Le emozioni alla fine si sono accavallate, per il volto a sorpresa in chiave azzurra degli Internazionali BNL d’Italia 2026, quello della 20enne toscana di San Vincenzo, Noemi Basiletti. Sulla BNP Paribas Arena, la ragazza che si allena dallo scorso novembre al Circolo della Stampa Sporting di Torino, partita dalle prequalificazioni e passata dalle qualificazioni, ha vinto anche il primo match nel main draw del prestigioso appuntamento capitolino. Per Noemi, da sempre una vincente nelle categorie giovanili, l’affermazione è arrivata contro l’australiana Ajla Tomljanovic, attuale n° 88 Wta e con un best ranking di n° 32 datato 3 aprile 2023, anche nota per essere stata fidanzata con Matteo Berrettini.

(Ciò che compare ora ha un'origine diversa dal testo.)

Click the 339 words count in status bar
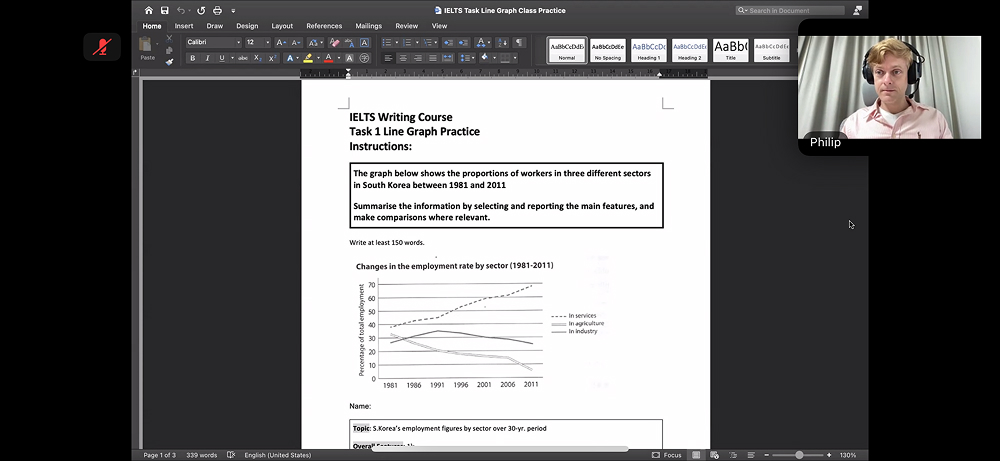Screen dimensions: 1000x461 [x=201, y=455]
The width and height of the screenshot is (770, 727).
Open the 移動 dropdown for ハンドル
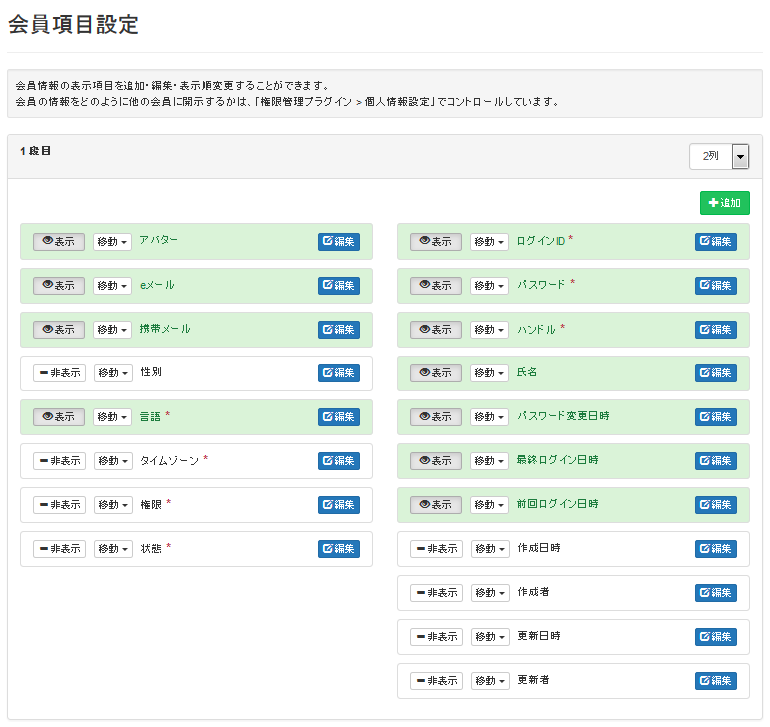[490, 330]

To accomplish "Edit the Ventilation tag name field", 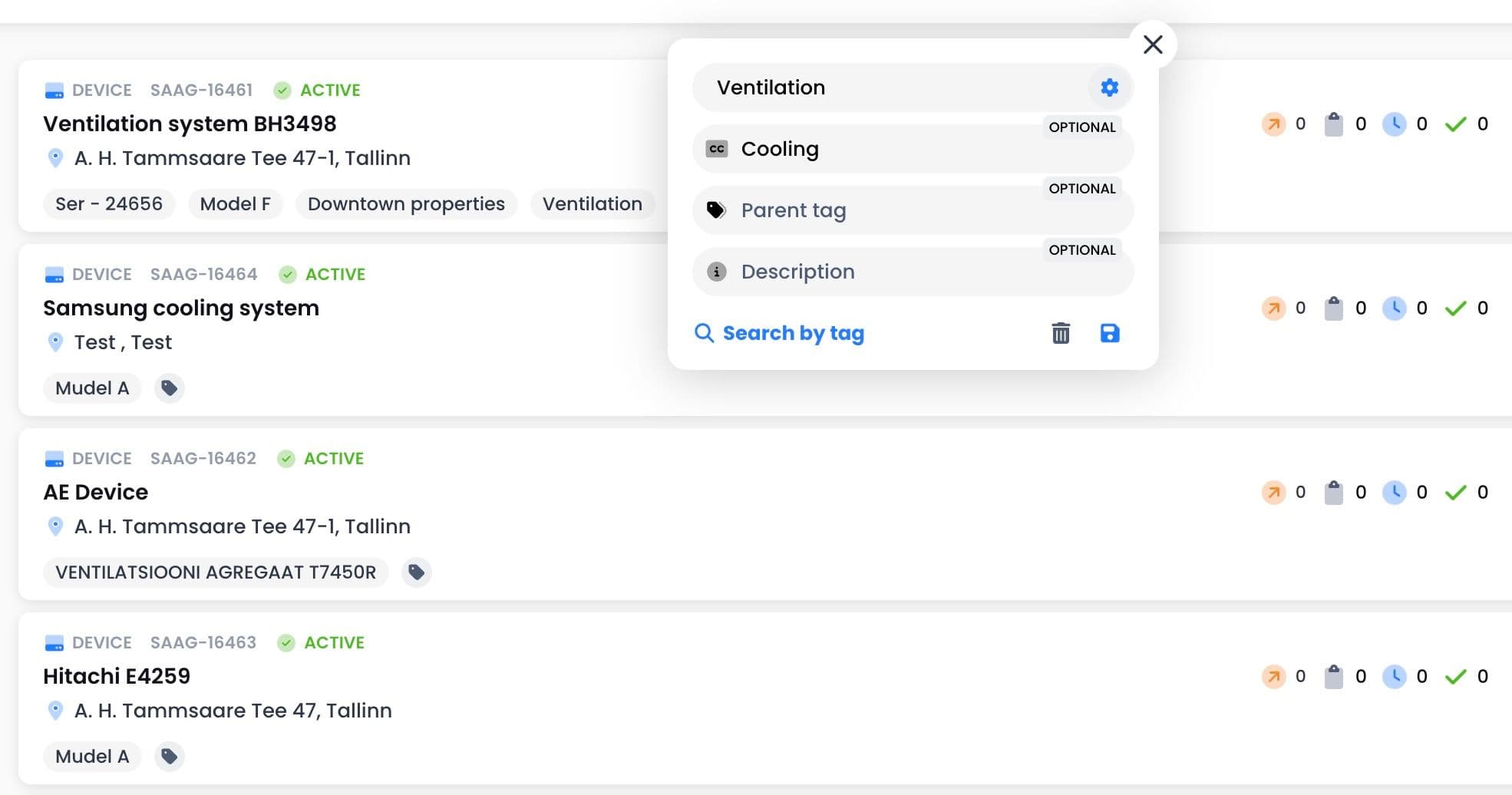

Un match giocato in due tranche perché mercoledì sera era stato interrotto sul 5-3 Basiletti e servizio. Alla ripresa l’australiana di origini croate è stata molto aggressiva e ha ripreso la toscana, che per quattro stagioni e grazie a una borsa di studio si è allenata presso l’Accademia di Rafael Nadal. Sul 5-5 Noemi ha rialzato la testa e chiuso 7-5 la prima frazione. Anche nella seconda è stata ripresa sul 4-4 ma ha conquistato gli ultimi due game chiudendo al terzo match point.
Il "progetto" Basiletti
Prima la mano sul viso, poi un accenno di lacrime, quindi lo sguardo quasi incredulo verso il suo box, nel quale tutti erano in piedi ad applaudirla, in particolare il tecnico delegato dal Circolo della Stampa Sporting a seguirla nei tornei, Federico Maccari, il tecnico federale Daniele Silvestre, l’amica e anche lei qualificata in main draw a Roma, Federica Urgesi. Il “progetto” Basiletti, che si è trasferita a Torino, città nella quale è nato il padre, è legato alla lunga conoscenza con Gennaro Volturo, direttore tecnico del club che per molte stagioni ha lavorato in Federazione come formatore anche dei futuri istruttori e maestri: «Abbiamo studiato un apposito piano per permetterle di performare nel migliore dei modi. C’erano – ha detto Volturo - tutte le condizioni per farlo, partendo dalle diverse superfici di allenamento. Soprattutto è sempre seguita da un tecnico, Federico Maccari nello specifico, che fa parte dello staff della nostra agonistica. Il progetto è condiviso con la Fitp. I risultati come quelli che sta ottenendo a Roma aiutano, sotto tutti i punti di vista».
Oggi contro la Regina
Oggi tornerà in campo contro l’ucraina Elina Svitolina, già due volte regina a Roma e sul decimo gradino Wta. La favola di Noemi vivrà dunque almeno un altro capitolo, intanto i precedenti le hanno già regalato un ranking live di n° 320 Wta (da 427), con un balzo in avanti di 107 posizioni rispetto all’attuale: «Cercherò di godermi la partita contro la Svitolina – ha detto in conferenza stampa l’azzurra -. Nelle ultime settimane nei tornei ho perso partite combattute con giocatrici forti e questo mi è servito, mi ha dato consapevolezza di quello che posso fare. Sono venuta qui ed ho continuato a lavorare come programmato con il mio coach. Il passaggio da junior a professionista non è uguale per tutte: ognuna ha il suo percorso, io ho deciso di continuare anche a studiare».